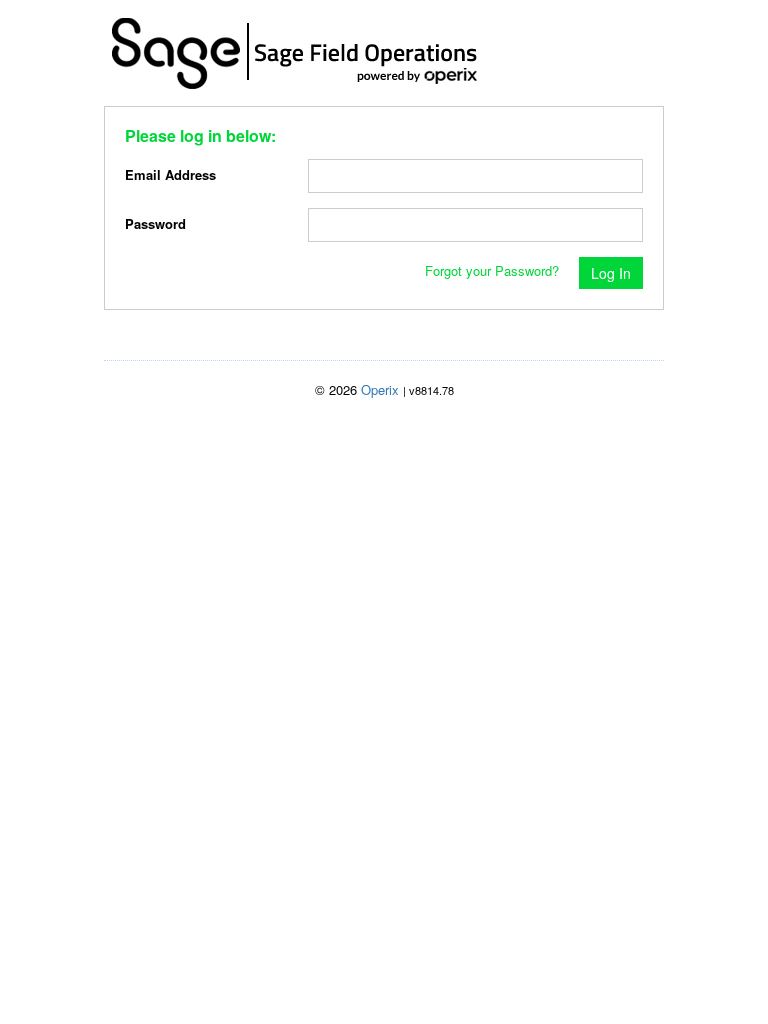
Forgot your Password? (492, 270)
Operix (380, 389)
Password (155, 223)
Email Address (170, 174)
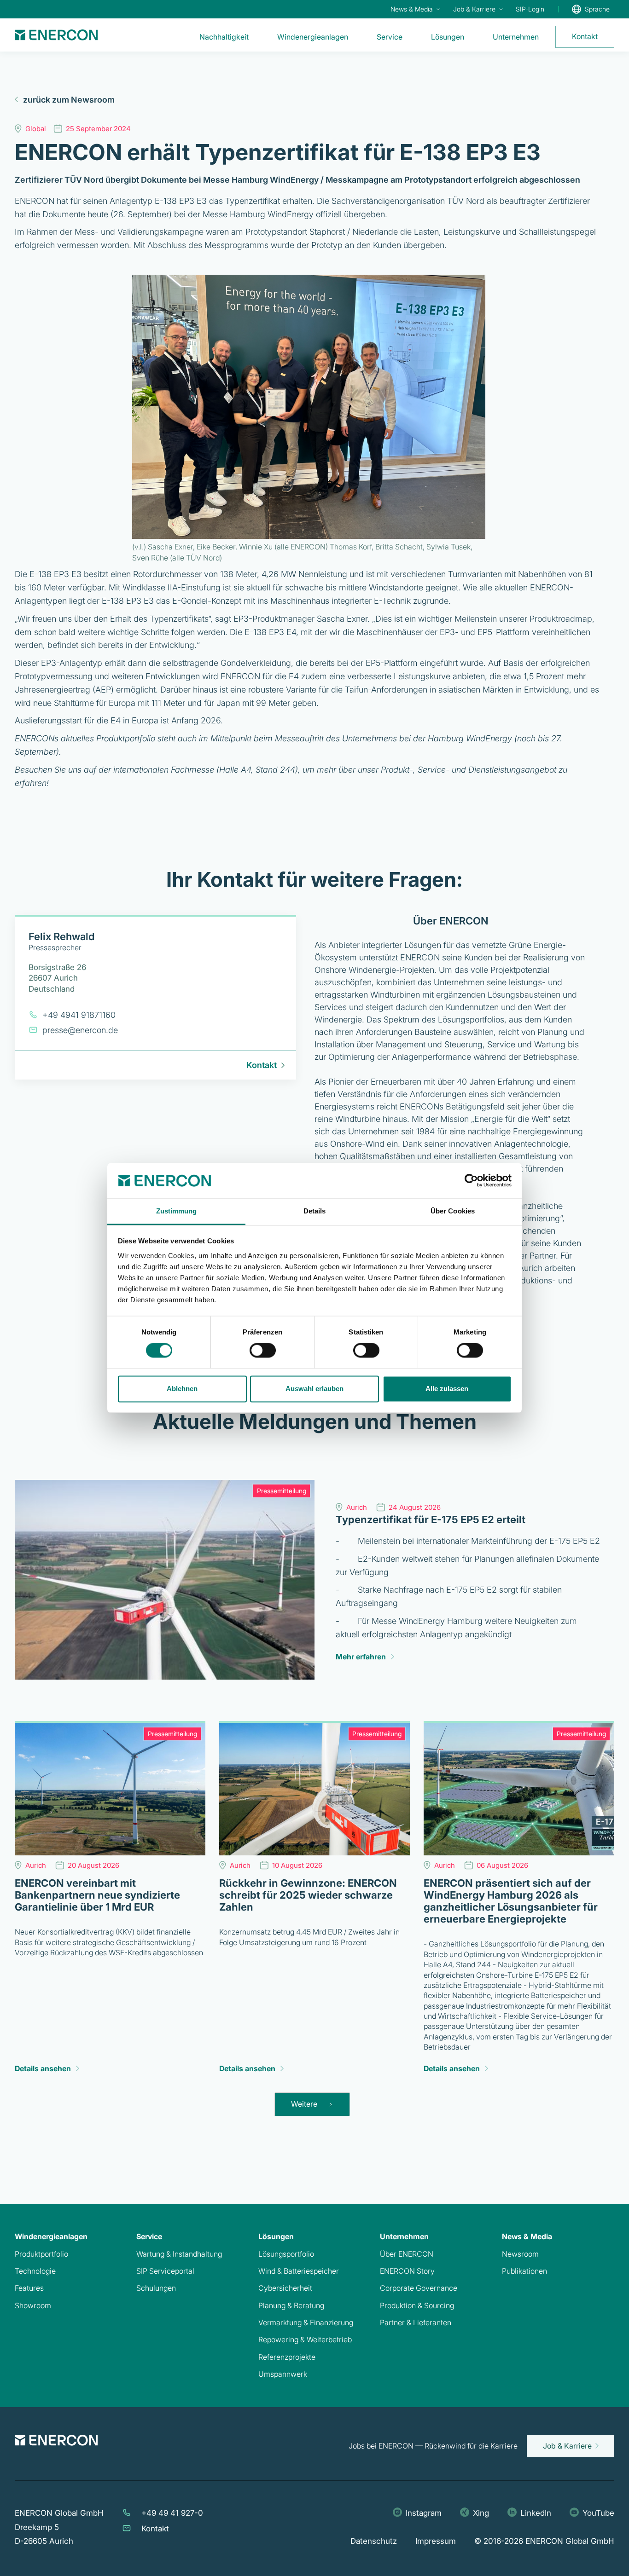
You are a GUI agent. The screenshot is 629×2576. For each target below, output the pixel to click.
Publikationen (524, 2271)
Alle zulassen (446, 1388)
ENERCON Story (407, 2271)
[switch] (263, 1350)
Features (29, 2288)
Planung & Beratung (291, 2305)
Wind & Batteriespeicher (298, 2271)
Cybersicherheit (285, 2288)
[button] (415, 9)
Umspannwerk (282, 2374)
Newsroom (520, 2253)
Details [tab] (314, 1211)
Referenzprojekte (286, 2357)
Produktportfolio (41, 2253)
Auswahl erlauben (314, 1388)
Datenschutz (373, 2541)
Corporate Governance (418, 2288)
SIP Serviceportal (165, 2271)
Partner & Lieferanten (415, 2322)
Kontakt (155, 2528)
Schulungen (156, 2288)
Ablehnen (182, 1388)
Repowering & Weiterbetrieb (305, 2339)
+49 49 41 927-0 (172, 2513)
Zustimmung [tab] (176, 1211)
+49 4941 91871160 (79, 1015)
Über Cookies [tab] (453, 1211)
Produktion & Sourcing (417, 2305)
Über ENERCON (406, 2253)
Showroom (33, 2305)
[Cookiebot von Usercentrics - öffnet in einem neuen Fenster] (471, 1181)
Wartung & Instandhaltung (179, 2253)
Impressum (435, 2541)
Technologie (35, 2271)
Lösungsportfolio (286, 2253)
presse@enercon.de (80, 1030)
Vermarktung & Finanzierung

.....

- Problem description
Restate word for word the lines from the one holding "91871160 (79, 1015)" through the last line of the listing, omitting every earlier line.

- Output for this task
+49 4941 91871160 (79, 1015)
Über Cookies [tab] (453, 1211)
Produktion & Sourcing (417, 2305)
Über ENERCON (406, 2253)
Showroom (33, 2305)
[Cookiebot von Usercentrics - öffnet in einem neuen Fenster] (471, 1181)
Wartung & Instandhaltung (179, 2253)
Impressum (435, 2541)
Technologie (35, 2271)
Lösungsportfolio (286, 2253)
presse@enercon.de (80, 1030)
Vermarktung & Finanzierung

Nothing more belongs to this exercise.